EIGHT QUESTIONS FOR TIM BURTON


By Kim Masters

From The Washington Post, 10.24.1993, Final Edition

Everyone notices the resemblance: Gaunt, pale, with a tangle of shoe-polish black hair, Tim Burton looks like the characters in his movies. And the director of Beetlejuice, Batman and Edward Scissorhands resembles them in other ways too: spooky and sweet, a wistful misfit who finds himself isolated by his peculiar vision.

Burton's only 34, but he's already one of the rare directors who has been successful enough to make films his way. His latest feature, Tim Burton's The Nightmare Before Christmas, which opened Friday, tells the ghoulishly fanciful story of the Pumpkin King who feels unfulfilled by life in Halloweentown and searches for something more. Burton conceived and produced the film; it was made under the direction of stop-action animation specialist Henry Selick, who worked with a battery of animators in a warehouse in San Francisco for more than two years.

The technique requires up to 24 separate shots per second of film. For the film's hero--a puppet with elongated, pencil-thin limbs--animators created 700 different heads, each with a different facial expression. The film brought Burton back to Disney, where he began his career as an animator in the early '80s.

Q. How weird is Nightmare?

A. I don't think it's weird at all. At all. It's very sweet. It's not harmful at all.

Q. If you had a young child, you'd let him see it?

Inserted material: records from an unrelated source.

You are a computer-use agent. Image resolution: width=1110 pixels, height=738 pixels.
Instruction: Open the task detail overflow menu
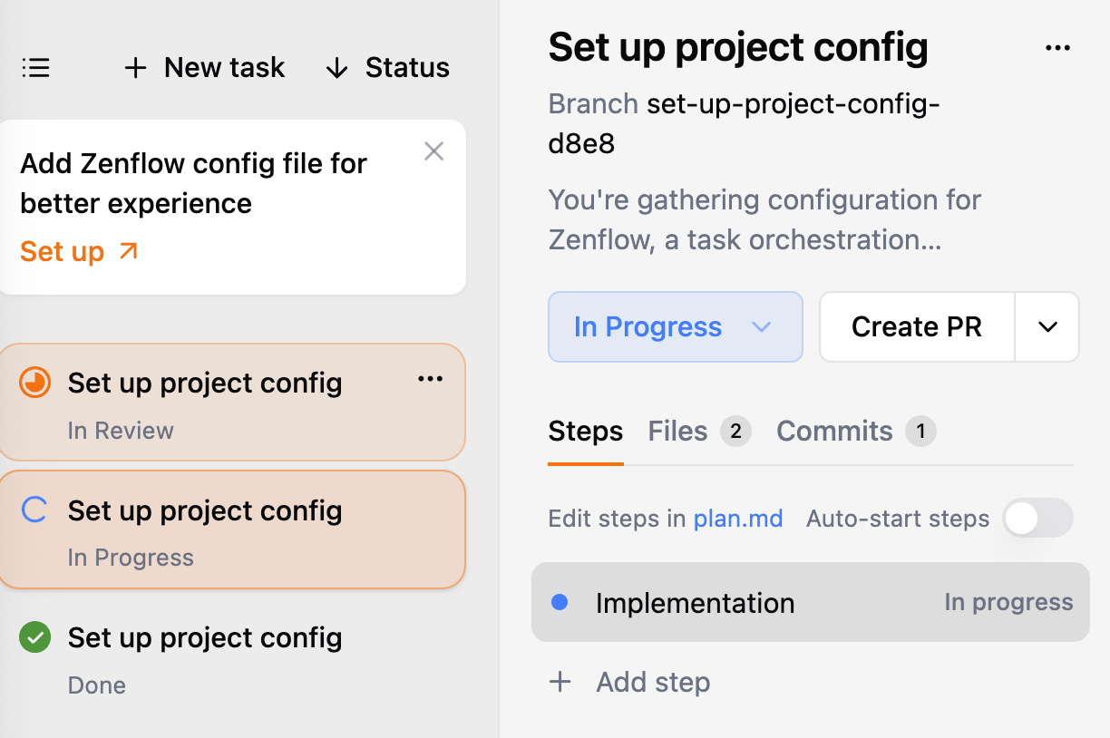coord(1058,47)
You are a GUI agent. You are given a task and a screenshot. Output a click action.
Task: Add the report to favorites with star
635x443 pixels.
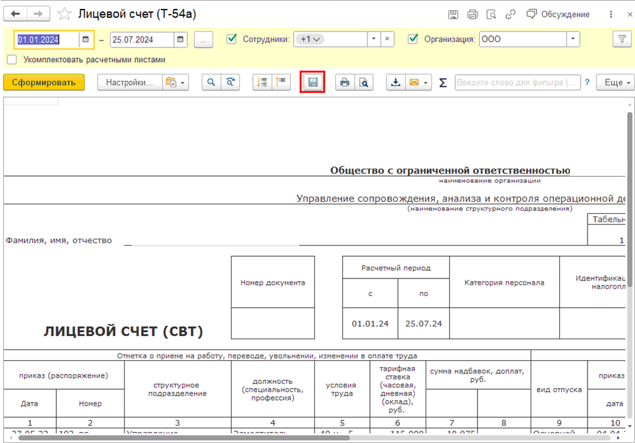[64, 15]
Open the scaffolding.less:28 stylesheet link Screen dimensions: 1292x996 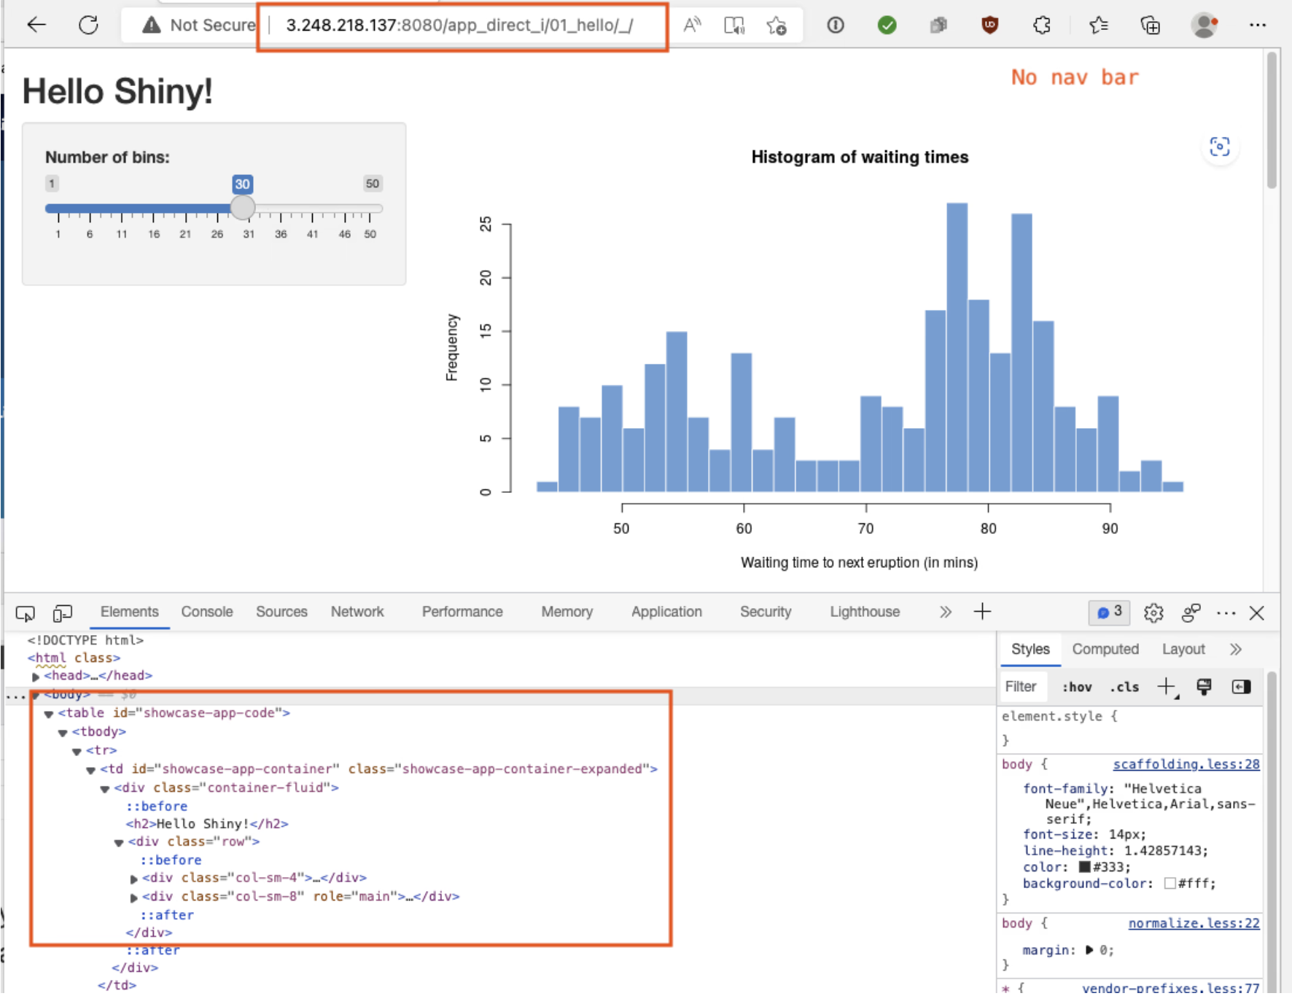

A. Absolutely. People get so freaked out. I mean, I don't have any kids, but my experience with kids is they're like adults. If something is too scary for them, they won't watch it. It's not Clockwork Orange. They're not strapped to the chair with their eyes pinned open. . . People get self-righteous and fixated on certain things that don't really matter while the rest of society crumbles around them. It seems weird to me. ... A movie with puppets or Batman--it's so far out of reality. Give me a break.

Q. You said you'd rather put an ice pick through your head than direct another Batman. What happened?

A. I enjoy and I love the material. But you know what? The last one really confused me all the way down the line. I'm on this [press] junket, and one person comes in and says with complete, hundred-percent conviction: 'Oh, I love this. It's much lighter than the first one.' And the next person would come in and say, 'Oh, this is so much darker than the first one.' It was like a joke. ...

Then ... people were getting all crazy, like this is too scary for their kids. . . Well, wait a minute. The first movie, there's a guy shooting guns at people at point-blank range without any sense of remorse at all, which I find more disturbing than almost anything. There's nothing like that in [the second] movie.

Q. So it was too hard, between their wanting to protect their commercial interests and the Batman name and your wanting to pursue your vision?

A. Yeah, exactly. I did experiment. I did make that second one more my own kind of weird thing.

Q. Why do you always want to do weird things?

A. I don't want to do weird things. It kind of freaks me out 'cause ... I don't think of it as weird, so I don't know what they're talking about.

Q. Well, you must have an idea that ghouls and goblins and graveyards are weird.

A. In this culture. Most other countries ... mainly Latin countries, that stuff is much more integrated into life.

Q. We have a fear of death, or a fear of spookiness?

A. I think it's like a weird puritanical thing. Look at funeral rituals in other countries and they're so joyous, they're so kind of beautiful. Even if they're somber, they're grand. They're emotional. If you've ever been to a funeral here ... you feel like you're dead yourself. It's creepy.

Q. Why did you want to use the stop-action technique?

A. There's power to this animation. It's not something that can be verbalized. It's like when you watch King Kong: You see the hair moving on the character. It's beautiful. ... If that had been done in another way, I don't think that movie would have been as powerful. It's beautiful.